(Data items)
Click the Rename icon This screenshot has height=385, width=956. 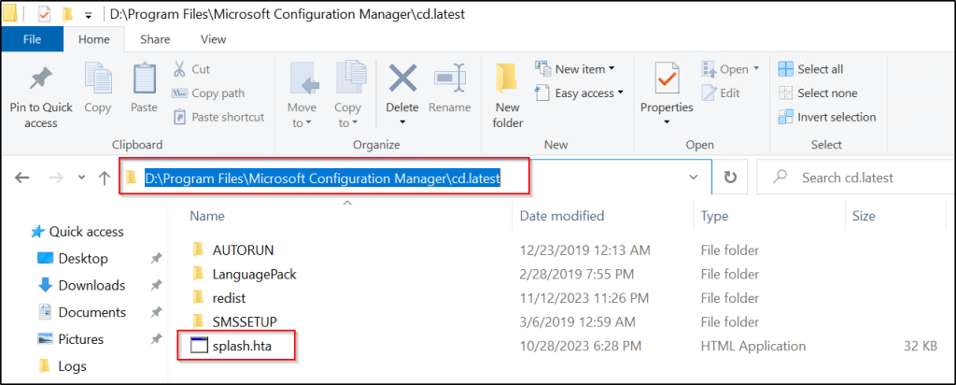[450, 78]
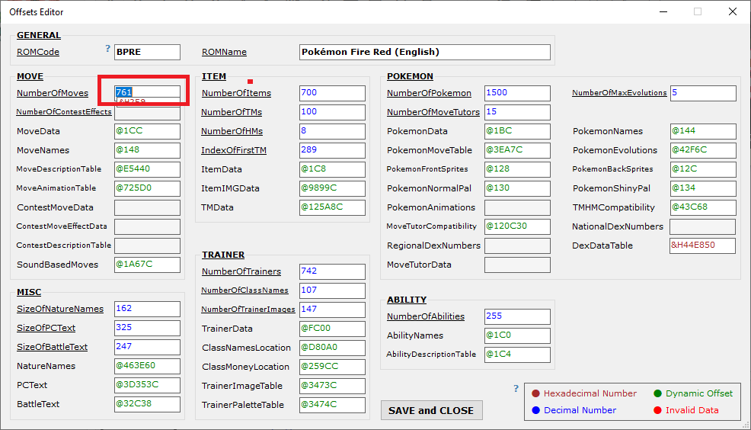The image size is (751, 430).
Task: Click the BattleText offset field
Action: [x=147, y=404]
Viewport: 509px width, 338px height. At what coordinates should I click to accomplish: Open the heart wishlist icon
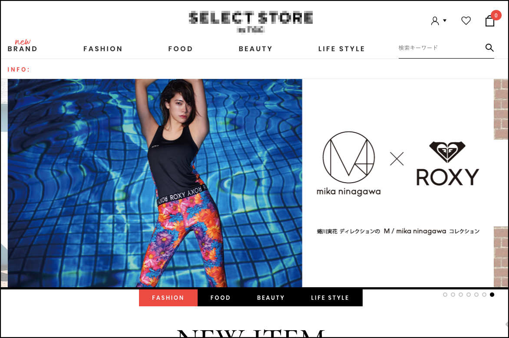(466, 21)
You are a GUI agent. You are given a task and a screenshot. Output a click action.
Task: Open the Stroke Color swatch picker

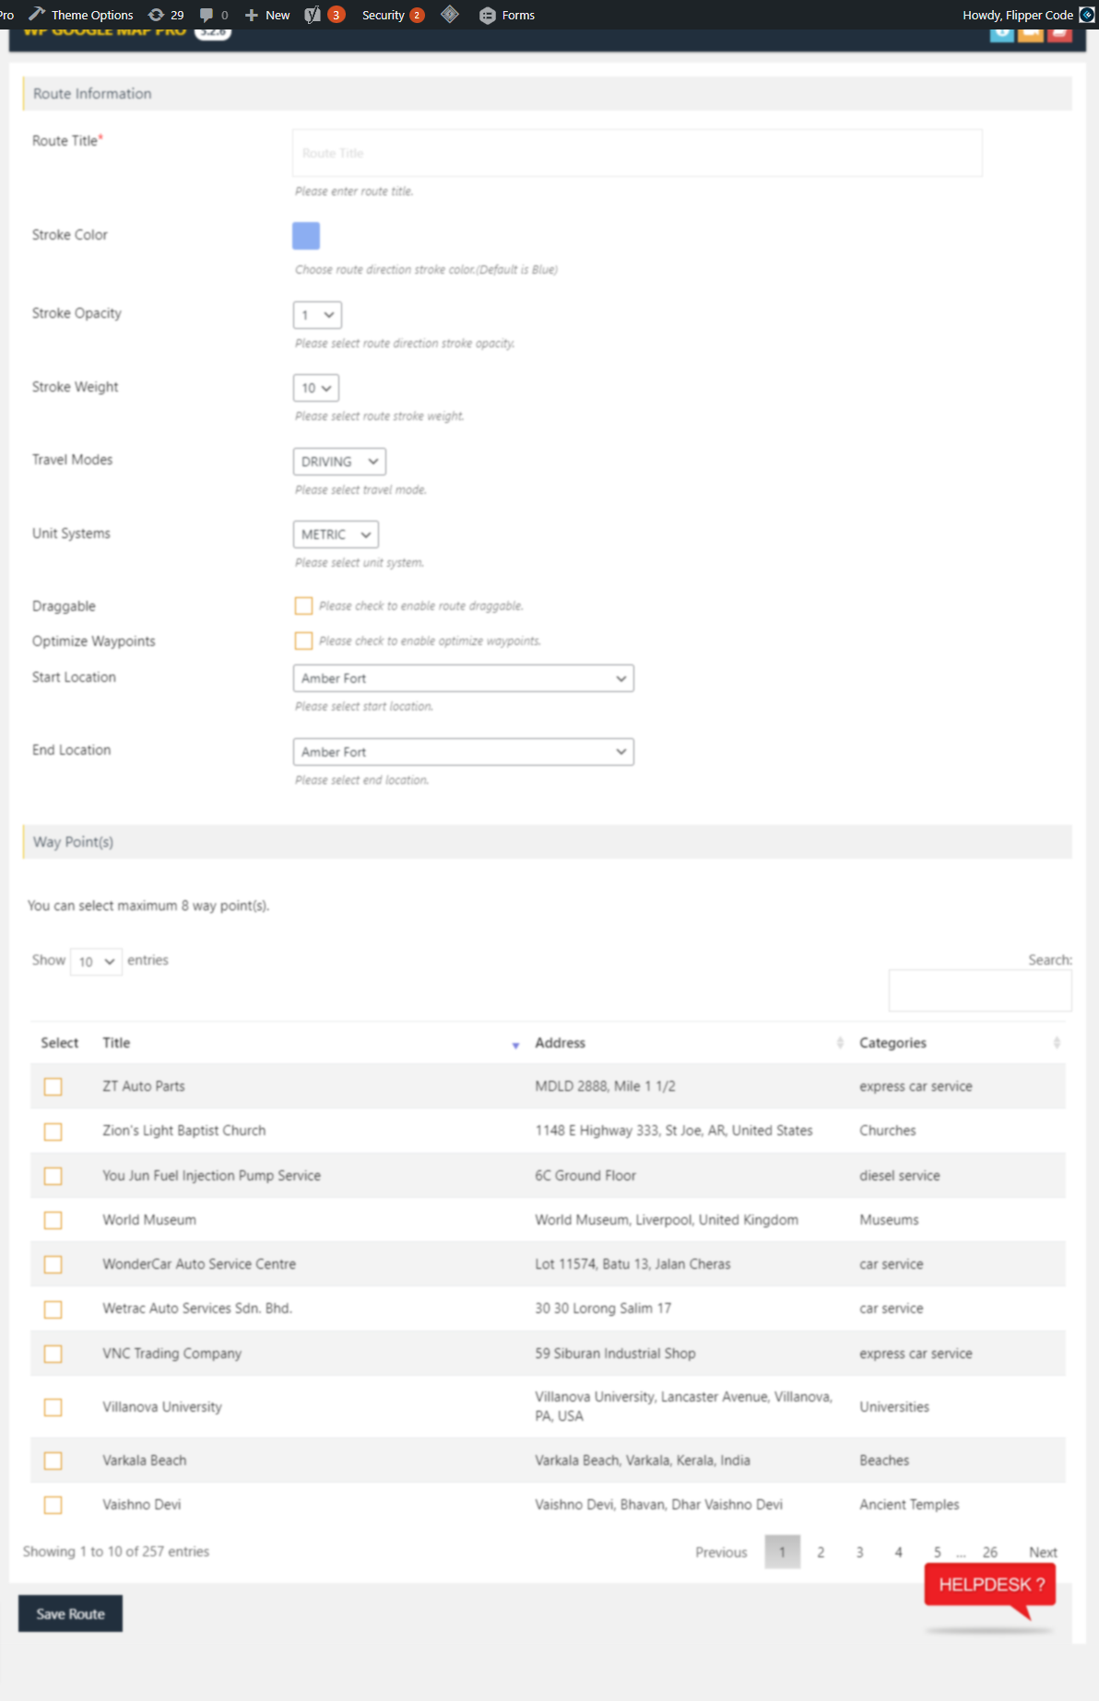(x=306, y=236)
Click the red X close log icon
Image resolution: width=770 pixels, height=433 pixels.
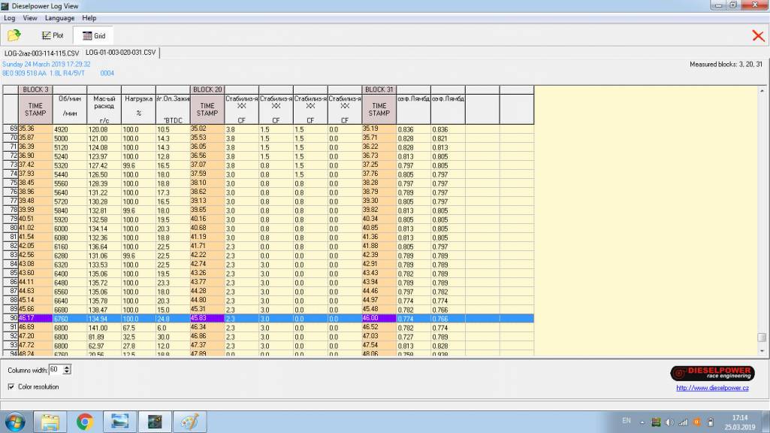click(758, 35)
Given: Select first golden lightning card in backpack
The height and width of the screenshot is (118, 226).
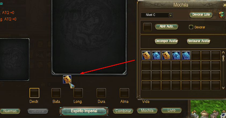Looking at the screenshot, I should click(x=146, y=55).
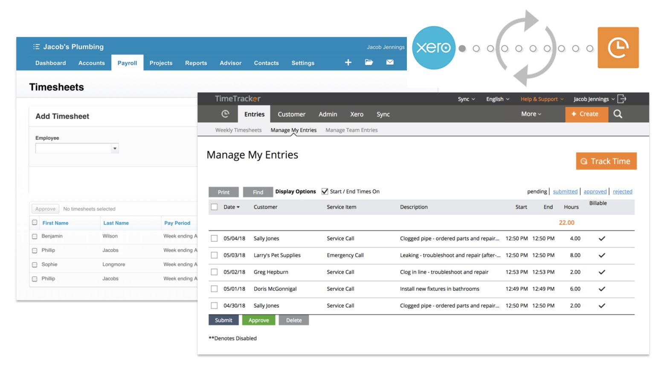667x389 pixels.
Task: Open the English language dropdown
Action: 497,99
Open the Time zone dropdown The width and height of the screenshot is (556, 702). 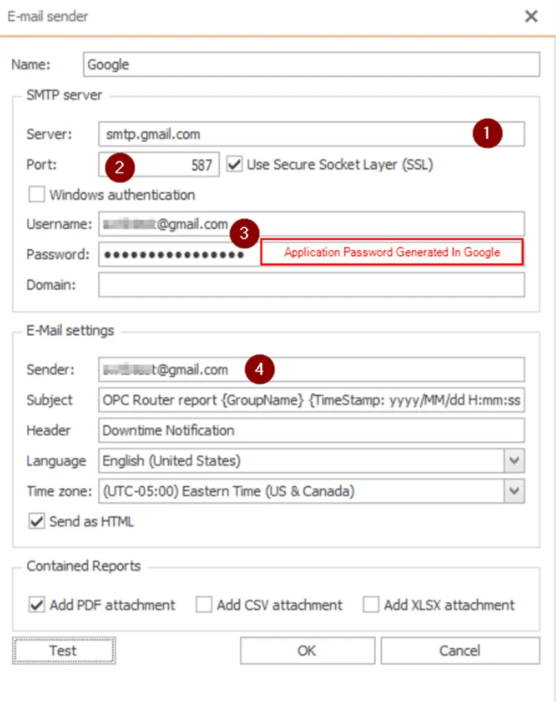click(514, 491)
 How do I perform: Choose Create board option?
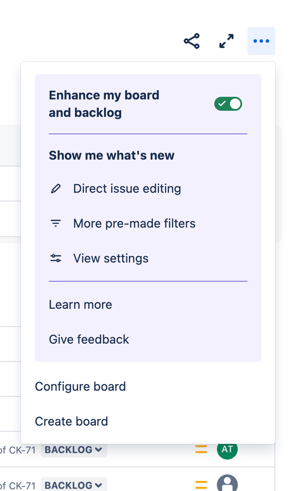point(72,422)
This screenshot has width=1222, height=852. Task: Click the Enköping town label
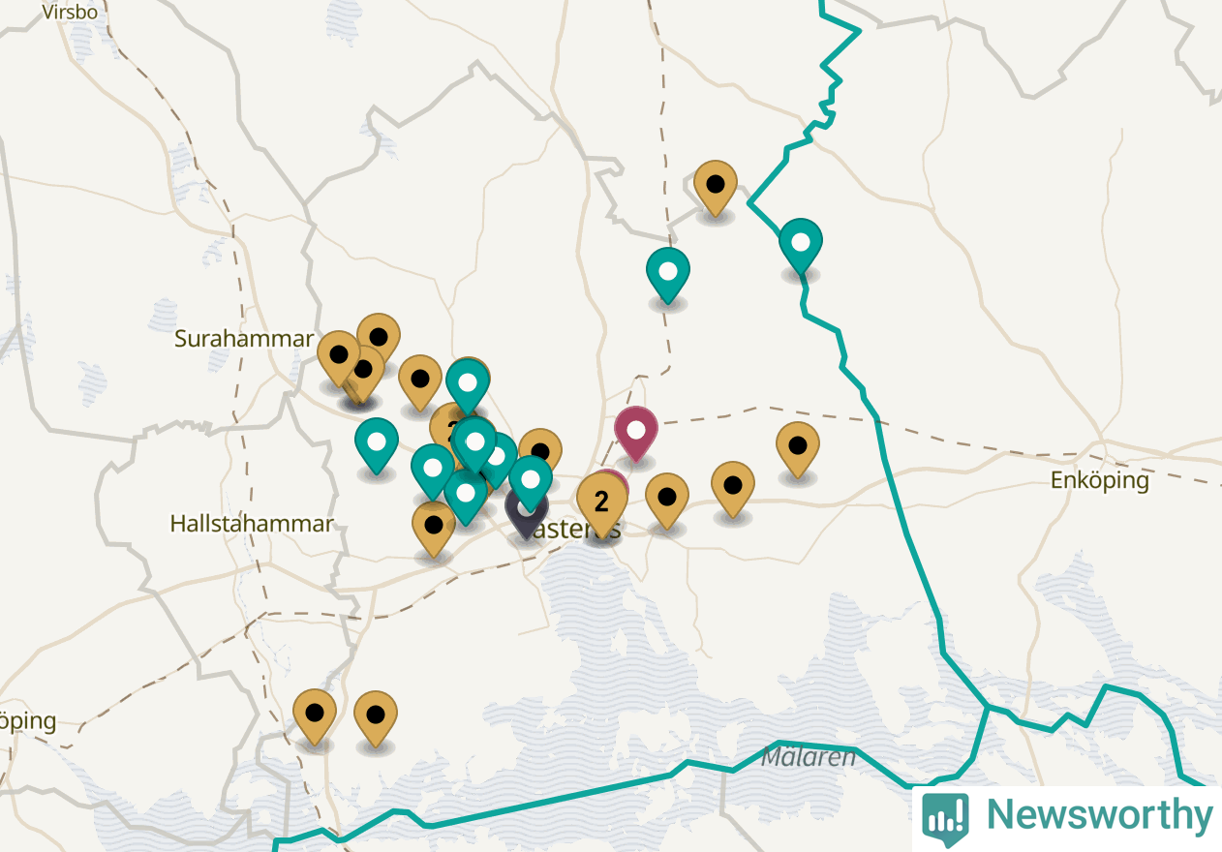click(1100, 480)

#### Your instructions:
Although the records above contain pictures, the copy should not; retype exactly the lines from the one containing "Task: Open the Stroke Color swatch picker" through the one containing "Given: Select first".

#### Result of the exercise:
Task: Open the Stroke Color swatch picker

(x=306, y=236)
Click the red X close log icon
Image resolution: width=770 pixels, height=433 pixels.
click(758, 35)
Given: Select first golden lightning card in backpack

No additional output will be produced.